**What is being asked**
Would you please return the lines of the entries below starting at the line that has "The height and" and ending at the line that has "Viewport: 1035px width, 597px height.", both included, exactly as they are?

(Records shown)

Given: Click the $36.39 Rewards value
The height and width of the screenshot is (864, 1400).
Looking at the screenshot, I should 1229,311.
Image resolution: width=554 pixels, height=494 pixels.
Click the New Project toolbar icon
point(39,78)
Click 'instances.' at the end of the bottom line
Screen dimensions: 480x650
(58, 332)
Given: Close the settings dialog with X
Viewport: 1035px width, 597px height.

(End Records shown)
(Records shown)

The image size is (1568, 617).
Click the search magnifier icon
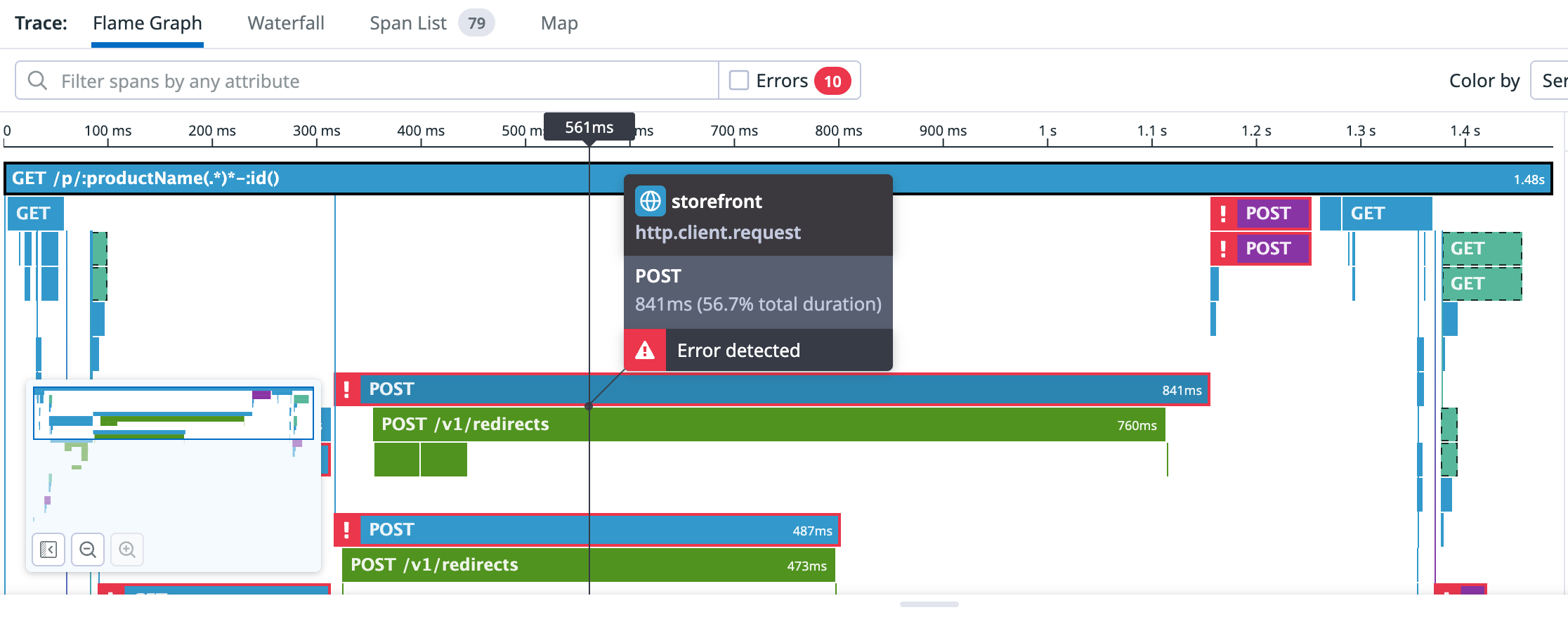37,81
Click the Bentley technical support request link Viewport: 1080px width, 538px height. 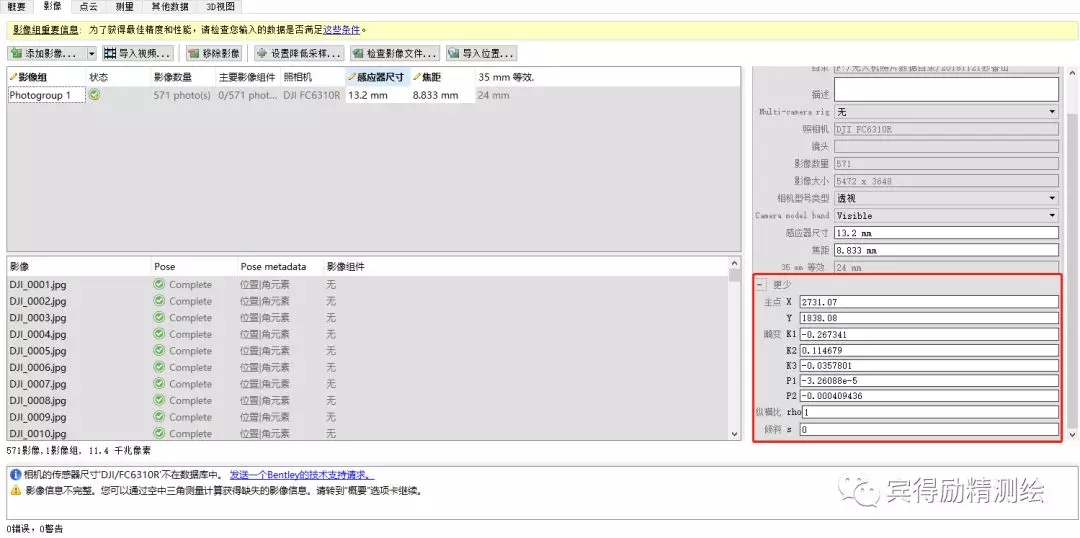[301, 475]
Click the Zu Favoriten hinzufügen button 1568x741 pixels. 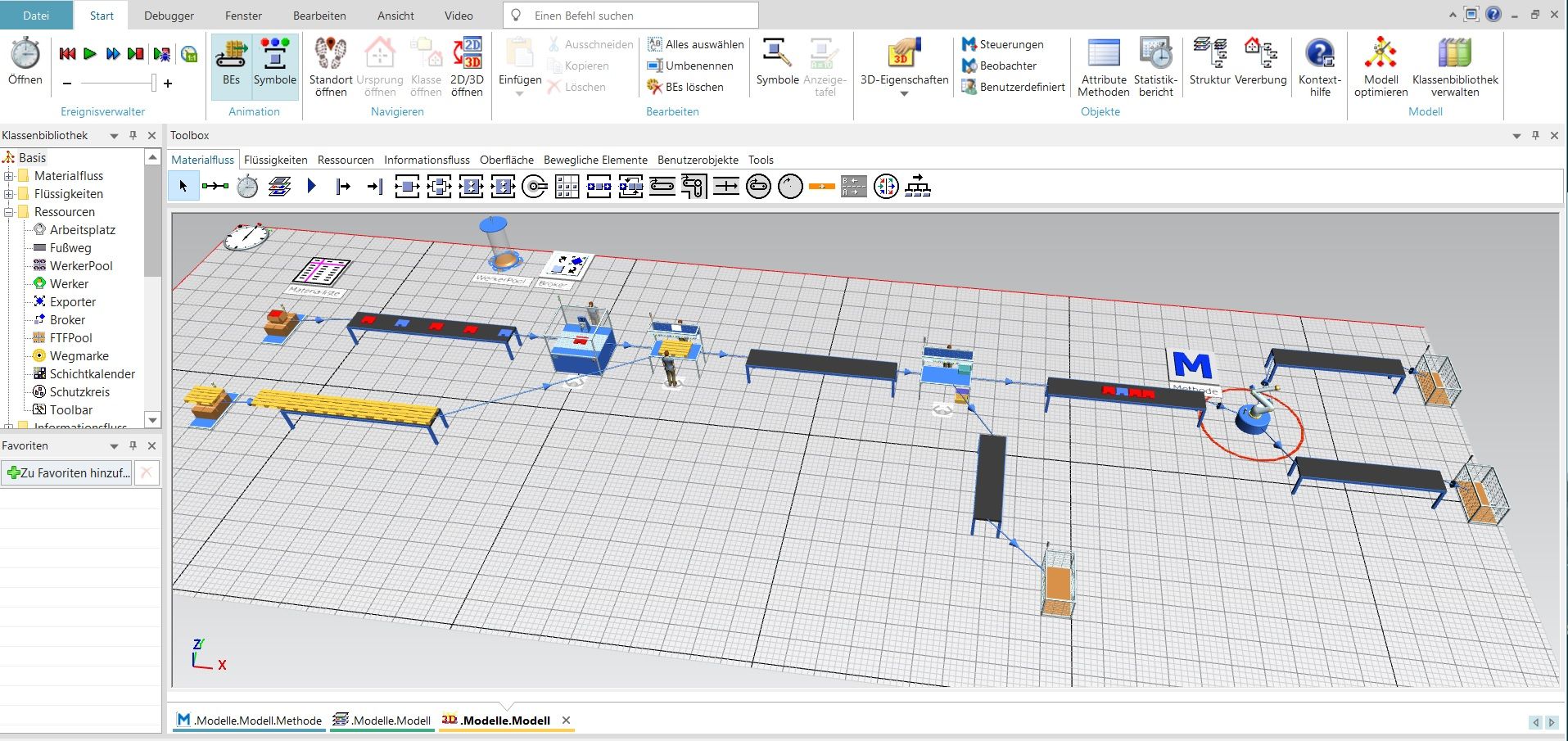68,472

(End Records shown)

**Exercise output**
The height and width of the screenshot is (864, 1400).
Looking at the screenshot, I should 1229,311.
Image resolution: width=554 pixels, height=494 pixels.
Click the New Project toolbar icon
point(39,78)
Click 'instances.' at the end of the bottom line
Screen dimensions: 480x650
(58, 332)
Given: Close the settings dialog with X
Viewport: 1035px width, 597px height.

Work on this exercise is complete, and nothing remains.